Born in 1972 in Natariva, Israël. Lives and works in New York.

© Natan-Dvir,-14th-St-Union-Sq1 - detail

Natan Dvir - Subway Square

Graduated from the University of Tel Aviv with an MBA, then took a Masters in Photography at the School of Visual Arts (NYC). Adjunct faculty member at the International Center of Photography (ICP-New York). His photographic work focuses on the human aspects associated with cultural, social and political issues.

Exhibitions: Museum of Fine Arts, Houston; Portland Art Museum; Museum of Contemporary Art, Cleveland; Santa Barbara Museum of Art; International Center of Photography, New York; Head On Festival, Sydney; Festival de la Luz, Buenos Aires; Christie’s, London; Kultur Bahnhof Eller, Dusseldorf; Tel Aviv Museum of Art, etc.

Awards: Picture of the Year (POYi), PDN Photo Annual, American Photography, International Photography Award (IPA), New York Photography Festival Award, Critical Mass top 50 and Picture of the Year Award in Israel.

Based in New York, Natan Dvir uses the subway tunnels as a living photographic studio, a vantage point from which he observes what is ‘human’ in the city.
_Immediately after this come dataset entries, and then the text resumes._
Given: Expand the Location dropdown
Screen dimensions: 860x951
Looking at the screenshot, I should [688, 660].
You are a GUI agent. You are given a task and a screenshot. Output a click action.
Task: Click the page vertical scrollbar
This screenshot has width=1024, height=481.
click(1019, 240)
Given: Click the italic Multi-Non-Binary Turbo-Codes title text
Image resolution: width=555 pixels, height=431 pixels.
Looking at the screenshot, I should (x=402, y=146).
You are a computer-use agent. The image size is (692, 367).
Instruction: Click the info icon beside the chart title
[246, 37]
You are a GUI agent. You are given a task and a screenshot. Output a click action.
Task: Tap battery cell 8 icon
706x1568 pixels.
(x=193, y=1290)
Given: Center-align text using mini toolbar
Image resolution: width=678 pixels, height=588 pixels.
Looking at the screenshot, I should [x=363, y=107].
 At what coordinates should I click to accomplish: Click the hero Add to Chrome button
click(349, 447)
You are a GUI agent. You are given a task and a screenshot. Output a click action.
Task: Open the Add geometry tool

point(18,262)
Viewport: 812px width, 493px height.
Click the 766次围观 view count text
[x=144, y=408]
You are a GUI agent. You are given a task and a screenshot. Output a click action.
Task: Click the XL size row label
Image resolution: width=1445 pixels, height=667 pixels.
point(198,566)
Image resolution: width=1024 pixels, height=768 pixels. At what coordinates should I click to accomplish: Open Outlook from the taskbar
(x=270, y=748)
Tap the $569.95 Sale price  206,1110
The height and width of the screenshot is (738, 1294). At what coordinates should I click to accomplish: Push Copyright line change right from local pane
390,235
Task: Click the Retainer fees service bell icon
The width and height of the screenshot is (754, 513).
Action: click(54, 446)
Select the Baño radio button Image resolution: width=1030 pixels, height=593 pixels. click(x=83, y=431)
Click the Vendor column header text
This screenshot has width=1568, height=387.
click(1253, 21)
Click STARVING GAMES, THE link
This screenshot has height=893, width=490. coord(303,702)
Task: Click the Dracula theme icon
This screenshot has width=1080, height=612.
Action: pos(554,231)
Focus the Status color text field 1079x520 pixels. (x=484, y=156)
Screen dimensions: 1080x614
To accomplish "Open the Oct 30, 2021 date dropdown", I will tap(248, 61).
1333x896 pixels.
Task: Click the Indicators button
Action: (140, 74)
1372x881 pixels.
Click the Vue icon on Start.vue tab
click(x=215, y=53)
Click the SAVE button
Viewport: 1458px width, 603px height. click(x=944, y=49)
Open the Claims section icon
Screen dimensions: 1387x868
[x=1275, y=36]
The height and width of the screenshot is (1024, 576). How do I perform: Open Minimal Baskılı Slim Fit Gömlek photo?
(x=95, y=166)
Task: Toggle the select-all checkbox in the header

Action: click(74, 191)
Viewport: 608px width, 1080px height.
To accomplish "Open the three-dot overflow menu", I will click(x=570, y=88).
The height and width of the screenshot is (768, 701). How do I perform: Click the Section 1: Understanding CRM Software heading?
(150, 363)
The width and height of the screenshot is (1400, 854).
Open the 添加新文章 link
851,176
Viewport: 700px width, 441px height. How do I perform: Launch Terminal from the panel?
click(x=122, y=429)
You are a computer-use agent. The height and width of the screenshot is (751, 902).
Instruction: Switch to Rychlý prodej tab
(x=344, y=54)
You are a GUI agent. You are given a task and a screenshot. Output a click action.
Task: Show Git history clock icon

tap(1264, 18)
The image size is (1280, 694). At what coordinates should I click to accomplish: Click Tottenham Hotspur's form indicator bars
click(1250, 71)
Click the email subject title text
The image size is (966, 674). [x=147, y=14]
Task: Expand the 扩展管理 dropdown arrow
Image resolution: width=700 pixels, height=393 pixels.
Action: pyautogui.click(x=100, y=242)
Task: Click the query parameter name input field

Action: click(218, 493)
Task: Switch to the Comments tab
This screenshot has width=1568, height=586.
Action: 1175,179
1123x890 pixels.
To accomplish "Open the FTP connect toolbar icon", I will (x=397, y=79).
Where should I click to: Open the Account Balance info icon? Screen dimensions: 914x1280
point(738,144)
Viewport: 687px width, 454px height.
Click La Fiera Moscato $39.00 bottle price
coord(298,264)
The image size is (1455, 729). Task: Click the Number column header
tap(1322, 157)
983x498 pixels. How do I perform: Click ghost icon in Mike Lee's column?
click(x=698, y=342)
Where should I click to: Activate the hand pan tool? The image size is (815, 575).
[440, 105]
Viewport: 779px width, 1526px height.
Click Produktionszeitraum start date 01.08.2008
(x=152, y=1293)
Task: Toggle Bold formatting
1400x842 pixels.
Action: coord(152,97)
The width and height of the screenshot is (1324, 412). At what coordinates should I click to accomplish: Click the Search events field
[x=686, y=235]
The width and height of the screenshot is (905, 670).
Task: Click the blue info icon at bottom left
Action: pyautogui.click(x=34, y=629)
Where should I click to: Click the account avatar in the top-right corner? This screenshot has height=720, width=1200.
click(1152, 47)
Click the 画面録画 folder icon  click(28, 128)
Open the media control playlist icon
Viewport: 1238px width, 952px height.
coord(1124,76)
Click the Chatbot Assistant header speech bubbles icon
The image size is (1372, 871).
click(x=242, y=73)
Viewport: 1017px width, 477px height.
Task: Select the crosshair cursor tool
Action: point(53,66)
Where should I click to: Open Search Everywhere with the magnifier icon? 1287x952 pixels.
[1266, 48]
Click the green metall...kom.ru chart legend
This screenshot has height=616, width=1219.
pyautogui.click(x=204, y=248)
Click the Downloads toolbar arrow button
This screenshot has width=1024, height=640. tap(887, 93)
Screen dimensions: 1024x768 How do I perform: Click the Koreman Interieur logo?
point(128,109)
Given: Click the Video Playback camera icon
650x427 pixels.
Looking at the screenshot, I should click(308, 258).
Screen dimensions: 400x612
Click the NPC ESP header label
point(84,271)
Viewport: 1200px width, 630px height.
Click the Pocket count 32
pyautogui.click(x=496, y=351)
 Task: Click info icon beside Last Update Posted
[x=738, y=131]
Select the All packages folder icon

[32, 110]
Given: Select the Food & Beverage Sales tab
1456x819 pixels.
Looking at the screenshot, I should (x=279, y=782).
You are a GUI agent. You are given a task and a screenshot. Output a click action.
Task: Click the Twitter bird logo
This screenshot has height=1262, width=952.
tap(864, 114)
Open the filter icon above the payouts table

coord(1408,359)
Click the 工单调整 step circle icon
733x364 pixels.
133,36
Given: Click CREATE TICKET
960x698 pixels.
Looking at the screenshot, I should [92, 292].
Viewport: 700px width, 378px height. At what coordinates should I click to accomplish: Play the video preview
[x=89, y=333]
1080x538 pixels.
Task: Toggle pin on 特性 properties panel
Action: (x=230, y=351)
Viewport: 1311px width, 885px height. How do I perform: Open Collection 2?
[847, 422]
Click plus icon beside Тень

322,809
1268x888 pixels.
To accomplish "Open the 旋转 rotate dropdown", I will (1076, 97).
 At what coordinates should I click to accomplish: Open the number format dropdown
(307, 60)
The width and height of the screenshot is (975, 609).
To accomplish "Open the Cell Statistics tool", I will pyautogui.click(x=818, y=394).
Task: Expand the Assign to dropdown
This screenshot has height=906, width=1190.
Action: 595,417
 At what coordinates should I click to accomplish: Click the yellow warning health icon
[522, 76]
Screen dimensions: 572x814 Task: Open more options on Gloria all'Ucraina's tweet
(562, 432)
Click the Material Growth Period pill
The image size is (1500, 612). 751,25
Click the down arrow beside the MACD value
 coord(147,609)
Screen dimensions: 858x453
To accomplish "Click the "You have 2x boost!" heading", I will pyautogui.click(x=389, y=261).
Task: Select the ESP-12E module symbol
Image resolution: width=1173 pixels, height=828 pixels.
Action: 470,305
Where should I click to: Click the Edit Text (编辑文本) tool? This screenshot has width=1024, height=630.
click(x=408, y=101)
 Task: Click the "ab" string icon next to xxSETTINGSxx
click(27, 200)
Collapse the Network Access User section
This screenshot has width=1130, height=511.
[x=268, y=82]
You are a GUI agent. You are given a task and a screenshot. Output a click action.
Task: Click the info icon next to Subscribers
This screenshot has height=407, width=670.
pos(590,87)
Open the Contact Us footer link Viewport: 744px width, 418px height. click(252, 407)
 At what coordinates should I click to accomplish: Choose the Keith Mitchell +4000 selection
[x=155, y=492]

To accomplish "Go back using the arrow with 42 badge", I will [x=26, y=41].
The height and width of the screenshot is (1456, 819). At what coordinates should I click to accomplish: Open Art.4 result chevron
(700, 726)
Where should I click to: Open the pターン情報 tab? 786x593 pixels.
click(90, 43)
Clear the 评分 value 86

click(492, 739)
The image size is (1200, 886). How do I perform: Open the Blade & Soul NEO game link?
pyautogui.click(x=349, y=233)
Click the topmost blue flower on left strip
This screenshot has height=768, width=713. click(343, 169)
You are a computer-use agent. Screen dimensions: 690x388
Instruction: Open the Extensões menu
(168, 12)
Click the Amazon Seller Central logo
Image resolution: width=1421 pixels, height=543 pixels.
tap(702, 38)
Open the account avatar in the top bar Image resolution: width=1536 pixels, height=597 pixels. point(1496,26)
Platforms is a series exploring New York’s unique underground architecture and the people who flicker across it. The subway platform viewed by someone waiting on the platform opposite presents a ‘voyeuristic’ experience dissected geometrically by the architecture of the space. The ever-present pillars of the subway are a visual nod to the frames on film stock, organising the space into a sequence of stories. The platform becomes a stage on which the ‘actors’ take their temporary places until the train arrives and makes way for the next ‘act’. The images in this series illustrate the nuances of a self-inflicted isolation in a mega-city which is furthermore dense and chaotic. The interactions, or the lack of interactions, become manifest in the body language and the spatial location of the commuters being observed. The series reflects the detachment, the separation, the personal spaces, the individualism, the solitude and the momentary connections in the underground recesses of an urban metropolis.